- **Tarefa curta**
Copie do texto sobre censura prévia nas eleições, sem nenhuma alteração, o trecho que vai de "NÁDIA MENDES" a "relacionado àqueles candidatos.".
=== Texto apresentado ===
Pedidos de censura prévia de conteúdo jornalístico crescem 300% nas eleições de 2016, em comparação com o pleito de 2012. Fenômeno natural ou volta da repressão à imprensa?
 
NÁDIA MENDES
Em uma democracia consolidada, atos de cerceamento jornalístico são impensáveis. No Brasil, estamos livres da censura institucional desde o fim da ditadura militar, em 1985, e temos o direito à liberdade de expressão salvaguardado na Constituição Federal de 1988: “A manifestação de pensamento é livre, sendo vedado o anonimato”, diz o 4º parágrafo do artigo 5º. No entanto, nos últimos anos, observa-se o crescimento de ações na Justiça com a intenção de tolher essa garantia.

Só nas eleições municipais de 2016, os candidatos a prefeito e vereador ingressaram com 604 ações na Justiça pedindo a suspensão de programação de rádio, circulação de jornais e retirada de sites e conteúdos jornalísticos da internet em todo o país. Destas, 97 foram além e pediram também a censura prévia, ou seja, que os veículos se abstivessem de publicar algum conteúdo relacionado àqueles candidatos.
=== Dados fornecidos ===
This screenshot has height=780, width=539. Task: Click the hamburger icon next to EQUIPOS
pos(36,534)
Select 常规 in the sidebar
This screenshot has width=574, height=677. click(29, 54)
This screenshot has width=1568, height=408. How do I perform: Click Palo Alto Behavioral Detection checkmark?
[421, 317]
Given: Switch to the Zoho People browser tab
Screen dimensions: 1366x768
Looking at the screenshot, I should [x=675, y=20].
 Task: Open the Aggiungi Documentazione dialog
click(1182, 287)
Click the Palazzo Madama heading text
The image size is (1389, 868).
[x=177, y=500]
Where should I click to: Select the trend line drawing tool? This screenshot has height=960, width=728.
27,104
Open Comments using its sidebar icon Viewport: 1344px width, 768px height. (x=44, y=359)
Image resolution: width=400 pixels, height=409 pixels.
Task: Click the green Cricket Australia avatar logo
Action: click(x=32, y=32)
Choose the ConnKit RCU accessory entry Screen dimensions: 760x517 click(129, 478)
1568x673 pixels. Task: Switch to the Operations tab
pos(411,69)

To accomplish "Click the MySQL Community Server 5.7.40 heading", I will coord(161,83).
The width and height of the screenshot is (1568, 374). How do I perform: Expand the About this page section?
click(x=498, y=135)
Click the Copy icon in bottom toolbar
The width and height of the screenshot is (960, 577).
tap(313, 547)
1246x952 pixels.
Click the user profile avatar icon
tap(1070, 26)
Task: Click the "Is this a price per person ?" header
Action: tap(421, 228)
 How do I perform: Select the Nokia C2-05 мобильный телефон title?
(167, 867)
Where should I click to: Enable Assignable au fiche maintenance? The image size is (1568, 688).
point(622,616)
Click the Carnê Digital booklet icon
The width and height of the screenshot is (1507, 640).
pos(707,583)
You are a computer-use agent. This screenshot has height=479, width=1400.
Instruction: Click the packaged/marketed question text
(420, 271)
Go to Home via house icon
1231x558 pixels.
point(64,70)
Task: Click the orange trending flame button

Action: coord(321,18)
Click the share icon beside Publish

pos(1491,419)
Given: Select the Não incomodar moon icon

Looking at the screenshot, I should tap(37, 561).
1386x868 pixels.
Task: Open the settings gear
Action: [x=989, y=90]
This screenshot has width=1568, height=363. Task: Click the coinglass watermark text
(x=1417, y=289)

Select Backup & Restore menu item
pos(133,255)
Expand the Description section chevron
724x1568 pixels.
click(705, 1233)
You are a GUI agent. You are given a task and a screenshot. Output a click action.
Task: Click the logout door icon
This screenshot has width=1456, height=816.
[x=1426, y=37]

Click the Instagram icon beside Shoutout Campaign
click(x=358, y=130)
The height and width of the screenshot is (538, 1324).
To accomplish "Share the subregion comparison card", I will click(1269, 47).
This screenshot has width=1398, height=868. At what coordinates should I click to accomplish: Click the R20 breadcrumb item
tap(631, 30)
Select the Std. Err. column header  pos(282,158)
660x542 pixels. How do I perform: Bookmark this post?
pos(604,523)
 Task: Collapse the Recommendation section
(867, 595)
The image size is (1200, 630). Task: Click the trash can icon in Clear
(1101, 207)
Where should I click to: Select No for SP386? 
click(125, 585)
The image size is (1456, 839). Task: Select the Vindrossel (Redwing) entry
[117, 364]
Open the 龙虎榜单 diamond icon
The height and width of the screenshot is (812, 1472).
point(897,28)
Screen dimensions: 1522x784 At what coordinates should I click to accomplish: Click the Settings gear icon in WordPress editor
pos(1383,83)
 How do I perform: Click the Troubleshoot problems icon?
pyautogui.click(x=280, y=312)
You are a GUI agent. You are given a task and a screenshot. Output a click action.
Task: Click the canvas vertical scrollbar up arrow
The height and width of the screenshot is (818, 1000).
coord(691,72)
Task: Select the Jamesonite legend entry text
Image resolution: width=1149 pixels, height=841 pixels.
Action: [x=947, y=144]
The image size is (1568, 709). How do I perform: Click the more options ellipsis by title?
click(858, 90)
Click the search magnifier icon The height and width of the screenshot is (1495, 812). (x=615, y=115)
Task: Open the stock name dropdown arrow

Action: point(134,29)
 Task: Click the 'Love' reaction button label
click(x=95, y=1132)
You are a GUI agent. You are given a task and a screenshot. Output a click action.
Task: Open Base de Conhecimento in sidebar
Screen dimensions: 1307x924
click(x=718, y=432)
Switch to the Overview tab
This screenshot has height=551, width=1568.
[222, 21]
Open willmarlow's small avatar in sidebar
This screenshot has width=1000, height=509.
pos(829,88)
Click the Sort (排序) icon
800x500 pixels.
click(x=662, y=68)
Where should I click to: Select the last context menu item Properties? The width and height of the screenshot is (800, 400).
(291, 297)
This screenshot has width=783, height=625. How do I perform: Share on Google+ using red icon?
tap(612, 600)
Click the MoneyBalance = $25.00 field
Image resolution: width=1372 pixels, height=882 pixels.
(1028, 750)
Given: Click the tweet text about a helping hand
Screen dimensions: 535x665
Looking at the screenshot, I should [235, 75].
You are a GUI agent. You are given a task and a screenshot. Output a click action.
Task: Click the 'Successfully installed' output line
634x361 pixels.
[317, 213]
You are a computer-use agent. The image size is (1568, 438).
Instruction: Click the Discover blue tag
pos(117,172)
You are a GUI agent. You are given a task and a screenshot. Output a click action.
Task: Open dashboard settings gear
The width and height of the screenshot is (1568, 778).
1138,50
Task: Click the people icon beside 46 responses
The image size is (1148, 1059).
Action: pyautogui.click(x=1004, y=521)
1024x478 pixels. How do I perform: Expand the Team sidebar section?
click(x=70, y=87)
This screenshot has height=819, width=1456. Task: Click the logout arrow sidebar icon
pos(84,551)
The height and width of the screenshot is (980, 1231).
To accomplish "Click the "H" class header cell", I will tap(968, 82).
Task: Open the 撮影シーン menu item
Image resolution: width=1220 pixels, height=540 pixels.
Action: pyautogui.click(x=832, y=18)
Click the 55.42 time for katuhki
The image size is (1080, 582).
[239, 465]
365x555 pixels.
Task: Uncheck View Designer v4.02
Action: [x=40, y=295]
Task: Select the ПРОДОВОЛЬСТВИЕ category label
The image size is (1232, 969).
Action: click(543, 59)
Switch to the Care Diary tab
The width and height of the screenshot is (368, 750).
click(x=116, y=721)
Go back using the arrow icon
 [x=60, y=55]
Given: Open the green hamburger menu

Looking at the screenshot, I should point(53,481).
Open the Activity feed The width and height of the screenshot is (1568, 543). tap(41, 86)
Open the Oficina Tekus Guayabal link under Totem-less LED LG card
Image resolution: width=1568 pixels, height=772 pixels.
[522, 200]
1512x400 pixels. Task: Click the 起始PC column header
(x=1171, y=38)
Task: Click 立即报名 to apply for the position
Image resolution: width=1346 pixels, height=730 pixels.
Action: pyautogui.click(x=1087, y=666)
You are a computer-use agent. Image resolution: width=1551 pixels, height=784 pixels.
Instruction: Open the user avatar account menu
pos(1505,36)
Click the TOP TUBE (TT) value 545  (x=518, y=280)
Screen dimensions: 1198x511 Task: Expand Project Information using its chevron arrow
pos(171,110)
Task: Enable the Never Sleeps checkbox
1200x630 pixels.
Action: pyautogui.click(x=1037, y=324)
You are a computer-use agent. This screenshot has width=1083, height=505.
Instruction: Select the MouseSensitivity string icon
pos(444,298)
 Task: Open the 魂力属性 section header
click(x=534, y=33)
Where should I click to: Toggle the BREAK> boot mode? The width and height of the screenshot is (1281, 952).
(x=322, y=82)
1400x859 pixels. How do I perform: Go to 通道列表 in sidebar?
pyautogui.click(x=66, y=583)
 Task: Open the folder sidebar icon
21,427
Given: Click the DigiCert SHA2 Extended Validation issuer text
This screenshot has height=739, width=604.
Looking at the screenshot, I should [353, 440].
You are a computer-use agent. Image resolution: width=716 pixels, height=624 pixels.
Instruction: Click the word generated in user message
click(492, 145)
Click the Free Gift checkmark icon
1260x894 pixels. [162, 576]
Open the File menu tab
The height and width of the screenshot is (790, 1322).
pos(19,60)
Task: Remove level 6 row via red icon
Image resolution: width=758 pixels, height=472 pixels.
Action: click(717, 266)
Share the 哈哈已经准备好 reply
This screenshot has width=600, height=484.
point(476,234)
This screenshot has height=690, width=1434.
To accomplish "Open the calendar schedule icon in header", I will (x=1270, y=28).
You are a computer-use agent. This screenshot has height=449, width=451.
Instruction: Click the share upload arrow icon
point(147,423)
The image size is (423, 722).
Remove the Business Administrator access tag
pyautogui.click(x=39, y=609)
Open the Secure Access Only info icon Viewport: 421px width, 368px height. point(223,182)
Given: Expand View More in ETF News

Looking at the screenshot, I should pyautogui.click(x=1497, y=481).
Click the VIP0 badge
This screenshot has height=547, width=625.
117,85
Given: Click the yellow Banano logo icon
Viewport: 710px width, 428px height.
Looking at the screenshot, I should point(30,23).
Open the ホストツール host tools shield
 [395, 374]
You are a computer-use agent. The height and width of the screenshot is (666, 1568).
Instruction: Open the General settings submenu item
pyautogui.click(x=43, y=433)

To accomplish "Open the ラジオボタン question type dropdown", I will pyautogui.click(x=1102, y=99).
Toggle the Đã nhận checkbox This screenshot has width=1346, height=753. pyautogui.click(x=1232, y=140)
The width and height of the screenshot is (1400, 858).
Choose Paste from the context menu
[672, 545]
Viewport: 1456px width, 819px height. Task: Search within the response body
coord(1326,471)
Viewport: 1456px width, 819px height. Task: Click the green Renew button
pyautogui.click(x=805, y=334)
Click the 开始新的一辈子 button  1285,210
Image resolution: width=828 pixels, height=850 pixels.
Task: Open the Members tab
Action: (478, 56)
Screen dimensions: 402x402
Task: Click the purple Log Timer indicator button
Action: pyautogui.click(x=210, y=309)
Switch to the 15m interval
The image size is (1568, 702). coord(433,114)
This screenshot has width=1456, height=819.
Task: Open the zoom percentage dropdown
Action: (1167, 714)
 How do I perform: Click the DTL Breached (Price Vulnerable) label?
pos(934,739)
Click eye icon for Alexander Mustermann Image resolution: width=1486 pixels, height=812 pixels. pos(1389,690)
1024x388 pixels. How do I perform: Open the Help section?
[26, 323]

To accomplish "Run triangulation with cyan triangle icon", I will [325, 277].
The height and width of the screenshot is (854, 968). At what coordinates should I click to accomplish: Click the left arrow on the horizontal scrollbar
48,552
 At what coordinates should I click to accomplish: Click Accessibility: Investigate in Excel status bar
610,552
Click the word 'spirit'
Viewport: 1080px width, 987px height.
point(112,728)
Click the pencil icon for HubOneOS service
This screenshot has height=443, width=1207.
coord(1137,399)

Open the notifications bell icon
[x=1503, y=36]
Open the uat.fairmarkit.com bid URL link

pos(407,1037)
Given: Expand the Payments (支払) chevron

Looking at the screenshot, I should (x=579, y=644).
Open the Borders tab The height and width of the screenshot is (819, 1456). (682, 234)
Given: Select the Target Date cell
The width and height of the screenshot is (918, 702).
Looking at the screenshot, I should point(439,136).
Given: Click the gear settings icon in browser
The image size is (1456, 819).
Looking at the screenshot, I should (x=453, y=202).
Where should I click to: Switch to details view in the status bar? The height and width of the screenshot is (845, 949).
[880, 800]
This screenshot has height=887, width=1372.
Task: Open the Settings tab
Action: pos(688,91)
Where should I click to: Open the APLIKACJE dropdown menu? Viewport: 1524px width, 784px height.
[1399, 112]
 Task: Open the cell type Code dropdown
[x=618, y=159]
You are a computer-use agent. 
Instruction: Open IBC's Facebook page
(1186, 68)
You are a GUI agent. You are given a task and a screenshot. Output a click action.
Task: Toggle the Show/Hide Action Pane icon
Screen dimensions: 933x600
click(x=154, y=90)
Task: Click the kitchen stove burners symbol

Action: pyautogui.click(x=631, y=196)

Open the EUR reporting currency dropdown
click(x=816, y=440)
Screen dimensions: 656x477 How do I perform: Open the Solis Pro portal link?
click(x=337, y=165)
===
- **Resposta abaixo**
NÁDIA MENDES
Em uma democracia consolidada, atos de cerceamento jornalístico são impensáveis. No Brasil, estamos livres da censura institucional desde o fim da ditadura militar, em 1985, e temos o direito à liberdade de expressão salvaguardado na Constituição Federal de 1988: “A manifestação de pensamento é livre, sendo vedado o anonimato”, diz o 4º parágrafo do artigo 5º. No entanto, nos últimos anos, observa-se o crescimento de ações na Justiça com a intenção de tolher essa garantia.

Só nas eleições municipais de 2016, os candidatos a prefeito e vereador ingressaram com 604 ações na Justiça pedindo a suspensão de programação de rádio, circulação de jornais e retirada de sites e conteúdos jornalísticos da internet em todo o país. Destas, 97 foram além e pediram também a censura prévia, ou seja, que os veículos se abstivessem de publicar algum conteúdo relacionado àqueles candidatos.